Still mailing in checks for 403(b) remitting?

The start of a new year is a great time to make the switch from mailing paper checks to electronic remitting through the Automated Clearing House (ACH). The ACH option eliminates the extra time needed for mailing. This is beneficial given the Department of Labor rule that contributions should be made no later than 15 business days following the month of the payroll withholding. The transmission of contributions through an electronic method is the best way to reduce delay. If you are interested in setting up an electronic pull/push from your bank, please call our Plan Administration Team at 1-800-279-4030, Extension 8579, or email them at WEAPlanAdmin@weabenefits.com.

Protect your employees by making sure that only the appropriate business office personal have access to yourPLAN ACCESS

yourPLAN ACCESS, the online employer access site for Member Benefits’ 403(b) plan, offers many options for obtaining information about your 403(b) plan, and this needs to be protected.

Who has access is just as important as the type of access that is given to the employee.
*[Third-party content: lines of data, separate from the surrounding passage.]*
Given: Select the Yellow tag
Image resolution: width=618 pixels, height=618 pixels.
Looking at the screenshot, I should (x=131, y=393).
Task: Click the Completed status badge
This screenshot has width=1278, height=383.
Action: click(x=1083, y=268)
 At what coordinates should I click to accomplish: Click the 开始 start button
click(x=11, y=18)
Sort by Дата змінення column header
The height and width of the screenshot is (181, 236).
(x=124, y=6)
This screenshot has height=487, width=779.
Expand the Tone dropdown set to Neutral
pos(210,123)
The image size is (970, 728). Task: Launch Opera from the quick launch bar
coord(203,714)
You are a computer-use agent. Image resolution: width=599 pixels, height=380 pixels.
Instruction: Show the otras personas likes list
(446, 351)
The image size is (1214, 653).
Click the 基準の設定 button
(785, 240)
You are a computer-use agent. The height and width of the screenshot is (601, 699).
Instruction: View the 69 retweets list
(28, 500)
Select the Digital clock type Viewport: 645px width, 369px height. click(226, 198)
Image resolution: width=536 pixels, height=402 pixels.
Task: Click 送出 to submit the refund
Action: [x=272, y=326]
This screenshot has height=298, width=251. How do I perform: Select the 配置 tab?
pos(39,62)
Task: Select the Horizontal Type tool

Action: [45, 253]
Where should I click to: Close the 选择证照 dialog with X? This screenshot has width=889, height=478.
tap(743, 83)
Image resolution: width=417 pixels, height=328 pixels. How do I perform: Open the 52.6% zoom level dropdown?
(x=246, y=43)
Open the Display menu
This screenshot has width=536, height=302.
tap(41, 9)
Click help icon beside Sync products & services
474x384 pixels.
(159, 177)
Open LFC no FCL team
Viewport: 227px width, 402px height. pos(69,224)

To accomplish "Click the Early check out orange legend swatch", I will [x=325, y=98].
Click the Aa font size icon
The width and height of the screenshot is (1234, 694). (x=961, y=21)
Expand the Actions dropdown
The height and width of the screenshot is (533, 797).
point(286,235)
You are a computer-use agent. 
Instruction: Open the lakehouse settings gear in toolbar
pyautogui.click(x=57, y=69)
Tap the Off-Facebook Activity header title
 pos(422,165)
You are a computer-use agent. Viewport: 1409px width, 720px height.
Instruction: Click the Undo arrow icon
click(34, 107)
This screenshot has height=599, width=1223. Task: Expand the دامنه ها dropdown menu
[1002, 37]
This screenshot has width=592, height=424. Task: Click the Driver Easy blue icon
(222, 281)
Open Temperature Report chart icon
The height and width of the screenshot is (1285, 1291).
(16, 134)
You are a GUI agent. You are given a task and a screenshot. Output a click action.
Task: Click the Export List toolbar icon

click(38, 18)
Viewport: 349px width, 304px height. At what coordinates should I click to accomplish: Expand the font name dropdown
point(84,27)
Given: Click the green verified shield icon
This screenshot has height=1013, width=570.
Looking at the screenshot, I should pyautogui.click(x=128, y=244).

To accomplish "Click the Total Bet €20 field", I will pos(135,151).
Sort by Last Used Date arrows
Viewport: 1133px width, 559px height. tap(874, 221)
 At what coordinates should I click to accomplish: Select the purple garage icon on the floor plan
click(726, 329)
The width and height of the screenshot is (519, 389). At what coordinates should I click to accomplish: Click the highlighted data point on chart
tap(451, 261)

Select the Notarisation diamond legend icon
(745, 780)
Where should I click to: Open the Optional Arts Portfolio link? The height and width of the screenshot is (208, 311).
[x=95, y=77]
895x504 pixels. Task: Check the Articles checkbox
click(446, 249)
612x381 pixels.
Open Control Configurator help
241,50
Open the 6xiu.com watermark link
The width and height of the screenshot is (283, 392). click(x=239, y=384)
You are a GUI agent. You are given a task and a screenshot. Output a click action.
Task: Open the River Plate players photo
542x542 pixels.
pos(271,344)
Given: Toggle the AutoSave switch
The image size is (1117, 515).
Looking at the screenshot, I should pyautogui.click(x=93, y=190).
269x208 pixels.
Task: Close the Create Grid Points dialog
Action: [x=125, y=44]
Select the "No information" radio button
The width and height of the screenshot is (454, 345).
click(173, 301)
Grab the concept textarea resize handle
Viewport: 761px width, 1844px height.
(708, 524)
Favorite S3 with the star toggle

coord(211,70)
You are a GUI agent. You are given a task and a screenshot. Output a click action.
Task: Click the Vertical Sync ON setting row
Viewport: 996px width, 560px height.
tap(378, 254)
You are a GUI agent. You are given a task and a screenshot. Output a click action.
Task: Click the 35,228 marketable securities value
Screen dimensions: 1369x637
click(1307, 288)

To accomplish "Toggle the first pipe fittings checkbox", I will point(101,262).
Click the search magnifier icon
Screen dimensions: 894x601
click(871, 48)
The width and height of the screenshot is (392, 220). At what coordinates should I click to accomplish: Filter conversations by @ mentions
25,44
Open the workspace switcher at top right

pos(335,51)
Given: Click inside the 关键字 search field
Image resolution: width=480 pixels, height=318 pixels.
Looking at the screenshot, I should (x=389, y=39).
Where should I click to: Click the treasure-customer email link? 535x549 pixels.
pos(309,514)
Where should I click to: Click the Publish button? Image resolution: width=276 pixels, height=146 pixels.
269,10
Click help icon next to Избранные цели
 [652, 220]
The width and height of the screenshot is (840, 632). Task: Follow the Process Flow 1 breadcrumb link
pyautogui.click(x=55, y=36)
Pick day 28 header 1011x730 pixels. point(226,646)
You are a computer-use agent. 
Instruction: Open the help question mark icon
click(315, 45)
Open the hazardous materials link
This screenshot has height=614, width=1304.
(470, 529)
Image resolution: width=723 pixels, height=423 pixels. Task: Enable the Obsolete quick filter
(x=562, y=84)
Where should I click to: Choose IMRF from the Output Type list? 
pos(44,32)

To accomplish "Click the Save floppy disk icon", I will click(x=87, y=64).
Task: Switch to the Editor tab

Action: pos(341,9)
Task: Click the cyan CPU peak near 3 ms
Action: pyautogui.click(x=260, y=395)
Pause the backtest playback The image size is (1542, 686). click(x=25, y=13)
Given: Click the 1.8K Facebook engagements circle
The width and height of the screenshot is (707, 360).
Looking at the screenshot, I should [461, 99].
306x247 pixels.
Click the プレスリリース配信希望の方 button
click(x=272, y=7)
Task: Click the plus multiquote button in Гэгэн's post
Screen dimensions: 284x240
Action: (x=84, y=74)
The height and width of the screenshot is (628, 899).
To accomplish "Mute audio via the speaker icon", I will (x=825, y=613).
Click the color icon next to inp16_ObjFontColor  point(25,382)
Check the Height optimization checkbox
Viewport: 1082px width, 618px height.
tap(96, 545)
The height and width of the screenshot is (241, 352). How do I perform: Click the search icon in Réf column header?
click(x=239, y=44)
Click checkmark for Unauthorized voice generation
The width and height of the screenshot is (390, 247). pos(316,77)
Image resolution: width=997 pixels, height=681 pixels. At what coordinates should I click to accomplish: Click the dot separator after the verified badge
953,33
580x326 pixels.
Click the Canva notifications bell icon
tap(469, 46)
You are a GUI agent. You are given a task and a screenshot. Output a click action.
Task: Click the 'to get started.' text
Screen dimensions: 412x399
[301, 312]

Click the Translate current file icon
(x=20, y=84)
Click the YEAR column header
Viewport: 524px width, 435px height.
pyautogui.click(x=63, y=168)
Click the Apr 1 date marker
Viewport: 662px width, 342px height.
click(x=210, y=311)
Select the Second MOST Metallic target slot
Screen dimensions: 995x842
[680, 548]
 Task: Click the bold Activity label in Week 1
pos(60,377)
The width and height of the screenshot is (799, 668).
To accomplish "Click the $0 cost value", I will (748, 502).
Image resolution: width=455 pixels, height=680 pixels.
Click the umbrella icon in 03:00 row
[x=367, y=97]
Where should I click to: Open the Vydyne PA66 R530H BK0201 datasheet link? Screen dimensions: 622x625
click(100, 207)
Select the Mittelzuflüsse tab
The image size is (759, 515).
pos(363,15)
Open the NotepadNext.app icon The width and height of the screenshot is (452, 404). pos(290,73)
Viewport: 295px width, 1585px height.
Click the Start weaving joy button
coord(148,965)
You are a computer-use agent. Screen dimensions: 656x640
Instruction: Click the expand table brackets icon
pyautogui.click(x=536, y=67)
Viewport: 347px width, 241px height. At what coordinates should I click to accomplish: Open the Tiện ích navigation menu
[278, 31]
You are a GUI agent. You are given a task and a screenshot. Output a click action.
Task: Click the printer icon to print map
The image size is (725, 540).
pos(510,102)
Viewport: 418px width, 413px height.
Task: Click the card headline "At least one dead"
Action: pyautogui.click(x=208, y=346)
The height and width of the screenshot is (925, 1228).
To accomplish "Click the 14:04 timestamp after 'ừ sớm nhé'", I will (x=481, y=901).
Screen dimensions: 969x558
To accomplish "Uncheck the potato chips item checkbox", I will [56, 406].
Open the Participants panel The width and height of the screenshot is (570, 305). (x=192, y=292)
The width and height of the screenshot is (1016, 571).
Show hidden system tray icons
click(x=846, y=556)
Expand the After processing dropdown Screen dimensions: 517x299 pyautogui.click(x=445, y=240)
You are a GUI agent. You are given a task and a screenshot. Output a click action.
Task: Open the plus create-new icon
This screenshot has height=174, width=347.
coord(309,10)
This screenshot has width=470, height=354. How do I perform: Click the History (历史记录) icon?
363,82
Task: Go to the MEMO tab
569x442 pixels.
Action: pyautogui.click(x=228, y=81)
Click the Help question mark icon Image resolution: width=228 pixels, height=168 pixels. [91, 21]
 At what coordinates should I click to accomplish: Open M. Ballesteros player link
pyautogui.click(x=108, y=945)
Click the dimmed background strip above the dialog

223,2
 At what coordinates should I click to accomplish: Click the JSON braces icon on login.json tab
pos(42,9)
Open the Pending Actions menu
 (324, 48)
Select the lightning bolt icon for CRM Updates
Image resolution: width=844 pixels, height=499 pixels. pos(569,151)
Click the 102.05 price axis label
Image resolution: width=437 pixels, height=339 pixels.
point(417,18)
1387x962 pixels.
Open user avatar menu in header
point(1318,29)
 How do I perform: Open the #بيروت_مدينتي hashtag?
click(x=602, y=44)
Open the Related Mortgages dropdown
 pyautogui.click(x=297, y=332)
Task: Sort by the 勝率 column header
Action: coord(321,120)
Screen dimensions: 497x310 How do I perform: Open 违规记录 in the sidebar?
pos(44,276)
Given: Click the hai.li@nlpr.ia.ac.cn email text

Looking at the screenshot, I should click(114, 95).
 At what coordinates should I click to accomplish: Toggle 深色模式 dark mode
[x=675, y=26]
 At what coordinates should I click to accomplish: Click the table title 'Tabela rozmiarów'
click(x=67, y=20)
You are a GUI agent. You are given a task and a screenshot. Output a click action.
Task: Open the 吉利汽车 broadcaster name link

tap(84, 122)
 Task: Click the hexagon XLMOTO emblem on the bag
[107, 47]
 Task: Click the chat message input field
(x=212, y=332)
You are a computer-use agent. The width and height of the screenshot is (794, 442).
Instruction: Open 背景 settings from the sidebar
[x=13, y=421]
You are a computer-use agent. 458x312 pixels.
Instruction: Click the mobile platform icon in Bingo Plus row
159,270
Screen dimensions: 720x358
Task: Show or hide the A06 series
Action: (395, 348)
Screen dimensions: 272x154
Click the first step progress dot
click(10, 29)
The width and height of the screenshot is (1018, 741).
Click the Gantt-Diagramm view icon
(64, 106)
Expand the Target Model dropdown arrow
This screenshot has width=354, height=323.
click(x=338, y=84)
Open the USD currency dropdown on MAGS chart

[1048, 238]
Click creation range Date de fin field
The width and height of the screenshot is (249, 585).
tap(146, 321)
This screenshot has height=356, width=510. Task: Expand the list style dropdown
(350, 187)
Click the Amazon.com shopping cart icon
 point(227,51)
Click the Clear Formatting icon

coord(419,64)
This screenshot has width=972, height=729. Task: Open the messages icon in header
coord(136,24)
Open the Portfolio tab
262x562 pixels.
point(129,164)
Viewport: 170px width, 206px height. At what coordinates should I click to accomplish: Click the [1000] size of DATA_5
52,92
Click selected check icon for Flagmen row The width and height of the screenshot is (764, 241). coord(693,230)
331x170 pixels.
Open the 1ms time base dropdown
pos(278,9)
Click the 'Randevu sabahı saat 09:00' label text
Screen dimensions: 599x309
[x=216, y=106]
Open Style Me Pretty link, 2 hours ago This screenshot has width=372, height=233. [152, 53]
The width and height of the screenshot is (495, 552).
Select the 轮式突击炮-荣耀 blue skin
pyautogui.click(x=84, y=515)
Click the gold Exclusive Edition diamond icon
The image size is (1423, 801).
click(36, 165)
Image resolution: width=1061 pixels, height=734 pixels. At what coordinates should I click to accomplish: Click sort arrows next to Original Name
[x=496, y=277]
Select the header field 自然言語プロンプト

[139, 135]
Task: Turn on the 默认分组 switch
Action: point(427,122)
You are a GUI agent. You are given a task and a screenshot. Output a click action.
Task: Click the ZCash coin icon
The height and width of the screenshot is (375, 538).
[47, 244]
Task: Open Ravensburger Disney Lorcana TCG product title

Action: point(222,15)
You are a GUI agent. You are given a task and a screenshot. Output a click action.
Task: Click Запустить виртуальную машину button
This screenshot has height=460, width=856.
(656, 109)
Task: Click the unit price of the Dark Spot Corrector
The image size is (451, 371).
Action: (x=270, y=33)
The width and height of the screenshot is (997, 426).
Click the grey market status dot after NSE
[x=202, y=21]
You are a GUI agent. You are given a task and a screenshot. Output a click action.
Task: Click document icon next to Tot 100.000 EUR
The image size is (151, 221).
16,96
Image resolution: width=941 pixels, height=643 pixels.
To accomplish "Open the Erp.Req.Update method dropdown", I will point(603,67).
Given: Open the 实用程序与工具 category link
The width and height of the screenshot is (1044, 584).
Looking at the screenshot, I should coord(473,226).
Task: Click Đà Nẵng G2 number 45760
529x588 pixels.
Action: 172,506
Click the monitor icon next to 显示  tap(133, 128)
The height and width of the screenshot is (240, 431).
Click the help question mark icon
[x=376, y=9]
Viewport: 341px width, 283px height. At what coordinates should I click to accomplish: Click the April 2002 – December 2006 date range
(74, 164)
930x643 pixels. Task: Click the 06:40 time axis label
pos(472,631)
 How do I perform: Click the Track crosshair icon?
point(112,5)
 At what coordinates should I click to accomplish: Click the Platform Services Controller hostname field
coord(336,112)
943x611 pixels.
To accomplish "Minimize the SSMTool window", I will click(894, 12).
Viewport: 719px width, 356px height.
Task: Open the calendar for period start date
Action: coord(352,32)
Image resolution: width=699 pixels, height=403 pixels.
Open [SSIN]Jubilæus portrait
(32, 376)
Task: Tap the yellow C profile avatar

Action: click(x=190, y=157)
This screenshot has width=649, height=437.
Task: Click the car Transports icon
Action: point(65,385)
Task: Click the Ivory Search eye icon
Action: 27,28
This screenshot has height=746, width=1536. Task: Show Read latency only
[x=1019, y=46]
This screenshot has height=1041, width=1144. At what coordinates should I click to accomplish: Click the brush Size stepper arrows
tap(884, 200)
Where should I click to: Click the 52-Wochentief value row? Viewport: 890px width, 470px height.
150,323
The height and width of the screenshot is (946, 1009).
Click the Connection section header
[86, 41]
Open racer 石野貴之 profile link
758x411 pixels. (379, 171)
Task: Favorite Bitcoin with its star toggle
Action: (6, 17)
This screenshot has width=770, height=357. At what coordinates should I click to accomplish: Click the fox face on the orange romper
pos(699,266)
There are two types of access: 1) full—which provides access to the entire site and the ability to run reports and set up new accounts, or 2) payroll only—which will allow the user to enter and submit payroll rosters.

Member Benefits kicked off a campaign in mid-January to reach out to Plan Sponsors and ask that they review the employees that have access to yourPLAN ACCESS. Contact the WEA Member Benefits Plan Administration team at 1-800-279-4030, Extension 8579, or email them at WEAPlanAdmin@weabenefits.com with any questions.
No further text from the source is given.